« Il n’y a pas de climat anti-Blanquer dans l’Education Nationale », le ministre a t-il déclaré ce dimanche sur France Inter.
Concédons qu’il n’est pas le seul membre du gouvernement à susciter critiques et rejet : citons Agnès Buzyn à la Santé, Franck Riester à la culture, Frédérique Vidal à l’Enseignement supérieur et la recherche ; il y a aussi le fédérateur Edouard Philippe, avec sa réforme des retraites. L’éducation a d’ailleurs été l’un des secteurs les plus en pointe en décembre, et si la mobilisation se cherche dans de nouveaux moyens d’action et s’articule à d’autres sujets, elle ne faiblit pas.
Blanquer a beau dire (« 99,9 % des enseignants sont d’accord avec ce que je dis »), sa politique cristallise la contestation tant elle parachève la lame de fond néo-libérale qui détruit l’école depuis 15 ans :
Personne ou presque n’est dupe de sa prétendue « revalo » : il ne s’agit pas d’augmentations mais de compensations des pertes induites par la réforme des retraites, qui ne concerneront pas tout le monde, prendront la forme de primes et s’accompagneront de dégradations des conditions de travail.
Dans le 1er degré, sa seule réponse au suicide de Christine Renon a été de ressortir du placard le statut de directeur d’école – chef d’établissement, pourtant retiré du compromis final de sa loi sous la pression des personnels mobilisés l’an passé.
Dans le supérieur, Blanquer partage la vedette avec Frédérique Vidal, mais même là, il a dû reporter d’un an la mise en œuvre des nouvelles maquettes dans les Inspé face à la multiplication des motions et positions hostiles.
Dans le 2nd degré ces derniers jours, les E3C concentrent la contestation, qui entre cette semaine dans une phase décisive avec le début des épreuves.
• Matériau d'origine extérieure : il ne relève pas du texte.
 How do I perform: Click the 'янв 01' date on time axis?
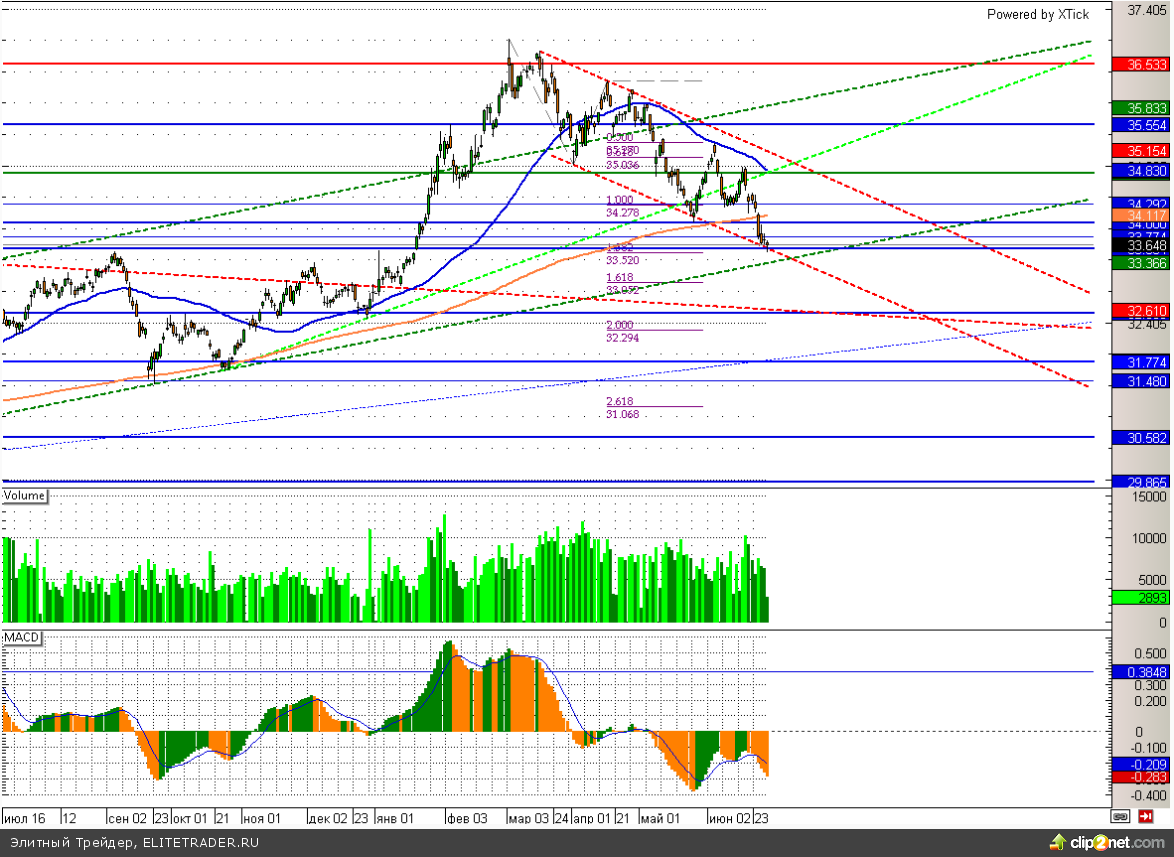pos(395,817)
La mobilisation est remarquable par son ampleur, bien que les épreuves soient désormais locales et pas toutes au même moment :
– tous les territoires sont touchés. Les remontées de nombreuses académies (Bordeaux, Lyon, La Martinique, Nantes, Orléans-Tours, Poitiers, Rennes, Rouen, Toulouse, pour n’en citer que quelques unes) montrent que la mobilisation dépasse largement la petite quarantaine d’établissements, selon le ministère, dans lesquels les épreuves ont été perturbées.
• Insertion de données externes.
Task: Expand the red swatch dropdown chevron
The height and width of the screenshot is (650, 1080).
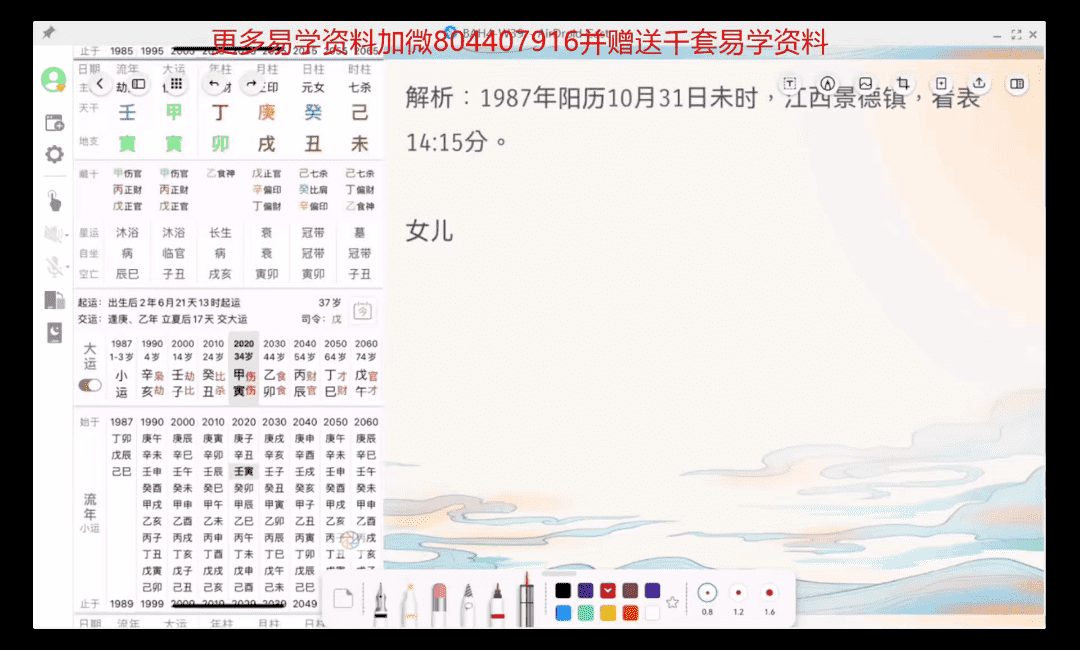Action: (608, 590)
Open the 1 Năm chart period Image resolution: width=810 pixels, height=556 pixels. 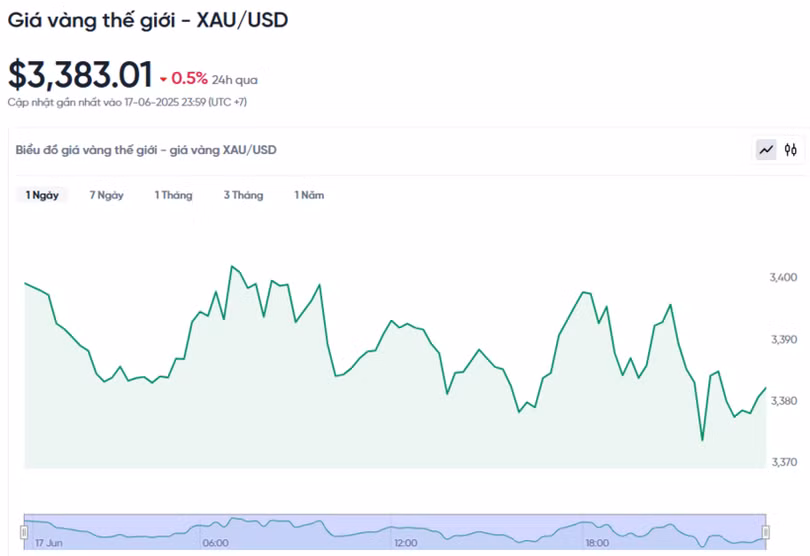pos(309,195)
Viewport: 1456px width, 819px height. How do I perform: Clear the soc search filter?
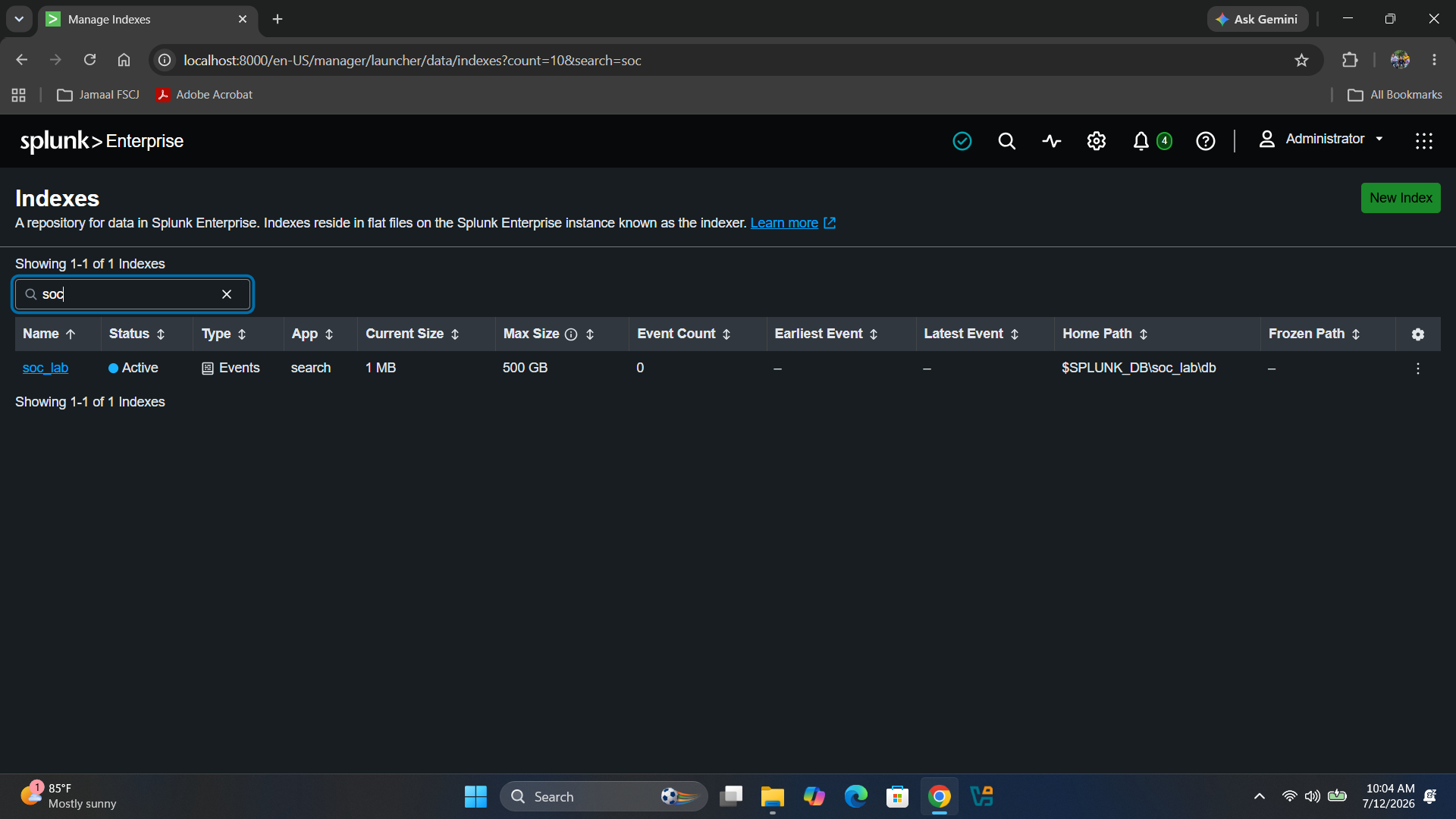tap(227, 294)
– le front de la contestation est inédit : tous les syndicats y compris le SGEN et l’UNSA en font partie, mais aussi la FCPE, elle qui était plutôt favorable au contrôle continu, ainsi que le SNPDEN, qui mesure l’usine à gaz que cela représente et dont les alertes publiques au ministère sont suffisamment rares pour indiquer un état du système proche de la rupture ; les élèves ne sont pas les moins inquiet-es et commencent à bouger, comme à Montauban.
– enfin, la mobilisation s’appuie sur les collectifs militants engagés contre la réforme des retraites, il n’y pas de désarticulation de ce point de vue entre les luttes en cours.
Alors que les DHG commencent à tomber dans les établissements et que l’impact de la réforme sur les postes et la carte des formations s’annonce catastrophique, faire reculer Blanquer sur les E3C serait un encouragement pour la suite, pas seulement dans les lycées, mais dans toute l’éducation.
Il faut donc une action syndicale résolue pour impulser, coordonner et faire connaître les actions de terrain sur les E3C, et défendre le cas échéant les collègues menacé-es de sanctions dans le cadre de leur action revendicative.
Il faut continuer à faire le lien entre les combats : pour une fois que l’offensive ultra libérale contre l’école apparaît aussi clairement dans sa cohérence, pour une fois que celui qui la porte est aussi largement contesté et fragilisé, il ne faut pas rater l’occasion de mobiliser dans toute l’éducation, et au-delà, sur des questions spécifiques mais fédératrices, pour une autre école. Elles doivent servir de carburant à la lutte contre le projet de réforme des retraites et une autre société.